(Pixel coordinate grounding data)
= = =
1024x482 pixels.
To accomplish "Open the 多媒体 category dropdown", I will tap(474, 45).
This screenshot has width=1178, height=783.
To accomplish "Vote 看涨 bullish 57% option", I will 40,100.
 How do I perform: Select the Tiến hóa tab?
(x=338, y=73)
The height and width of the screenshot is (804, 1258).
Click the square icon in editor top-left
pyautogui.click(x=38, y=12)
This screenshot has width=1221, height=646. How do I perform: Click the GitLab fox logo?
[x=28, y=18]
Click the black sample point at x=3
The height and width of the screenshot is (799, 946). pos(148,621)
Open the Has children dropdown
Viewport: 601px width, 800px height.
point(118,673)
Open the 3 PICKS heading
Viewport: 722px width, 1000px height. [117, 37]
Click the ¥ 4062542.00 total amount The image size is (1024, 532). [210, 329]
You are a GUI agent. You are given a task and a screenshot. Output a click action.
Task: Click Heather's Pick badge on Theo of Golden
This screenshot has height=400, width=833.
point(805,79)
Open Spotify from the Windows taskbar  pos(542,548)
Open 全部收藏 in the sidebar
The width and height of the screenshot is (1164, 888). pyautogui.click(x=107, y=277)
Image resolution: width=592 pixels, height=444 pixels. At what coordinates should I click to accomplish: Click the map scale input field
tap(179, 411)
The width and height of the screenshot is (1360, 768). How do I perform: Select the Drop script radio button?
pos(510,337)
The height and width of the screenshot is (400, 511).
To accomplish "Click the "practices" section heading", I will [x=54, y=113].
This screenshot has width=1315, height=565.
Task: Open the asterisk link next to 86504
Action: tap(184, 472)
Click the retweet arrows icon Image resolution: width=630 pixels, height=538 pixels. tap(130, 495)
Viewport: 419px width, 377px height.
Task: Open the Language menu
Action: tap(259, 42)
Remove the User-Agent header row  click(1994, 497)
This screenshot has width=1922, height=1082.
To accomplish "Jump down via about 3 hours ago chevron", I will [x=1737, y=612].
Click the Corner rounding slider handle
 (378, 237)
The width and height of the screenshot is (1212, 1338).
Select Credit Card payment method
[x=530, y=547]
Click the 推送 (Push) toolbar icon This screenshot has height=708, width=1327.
= = =
Task description:
All entries are to be reproduced verbatim, with none omitted.

Reply:
1024x482 pixels.
To accomplish "Open the 多媒体 category dropdown", I will tap(474, 45).
This screenshot has width=1178, height=783.
To accomplish "Vote 看涨 bullish 57% option", I will 40,100.
 How do I perform: Select the Tiến hóa tab?
(x=338, y=73)
The height and width of the screenshot is (804, 1258).
Click the square icon in editor top-left
pyautogui.click(x=38, y=12)
This screenshot has width=1221, height=646. How do I perform: Click the GitLab fox logo?
[x=28, y=18]
Click the black sample point at x=3
The height and width of the screenshot is (799, 946). pos(148,621)
Open the Has children dropdown
Viewport: 601px width, 800px height.
point(118,673)
Open the 3 PICKS heading
Viewport: 722px width, 1000px height. [117, 37]
Click the ¥ 4062542.00 total amount The image size is (1024, 532). [210, 329]
You are a GUI agent. You are given a task and a screenshot. Output a click action.
Task: Click Heather's Pick badge on Theo of Golden
This screenshot has height=400, width=833.
point(805,79)
Open Spotify from the Windows taskbar  pos(542,548)
Open 全部收藏 in the sidebar
The width and height of the screenshot is (1164, 888). pyautogui.click(x=107, y=277)
Image resolution: width=592 pixels, height=444 pixels. At what coordinates should I click to accomplish: Click the map scale input field
tap(179, 411)
The width and height of the screenshot is (1360, 768). How do I perform: Select the Drop script radio button?
pos(510,337)
The height and width of the screenshot is (400, 511).
To accomplish "Click the "practices" section heading", I will [x=54, y=113].
This screenshot has width=1315, height=565.
Task: Open the asterisk link next to 86504
Action: tap(184, 472)
Click the retweet arrows icon Image resolution: width=630 pixels, height=538 pixels. tap(130, 495)
Viewport: 419px width, 377px height.
Task: Open the Language menu
Action: tap(259, 42)
Remove the User-Agent header row  click(1994, 497)
This screenshot has width=1922, height=1082.
To accomplish "Jump down via about 3 hours ago chevron", I will [x=1737, y=612].
Click the Corner rounding slider handle
 (378, 237)
The width and height of the screenshot is (1212, 1338).
Select Credit Card payment method
[x=530, y=547]
Click the 推送 (Push) toolbar icon This screenshot has height=708, width=1327.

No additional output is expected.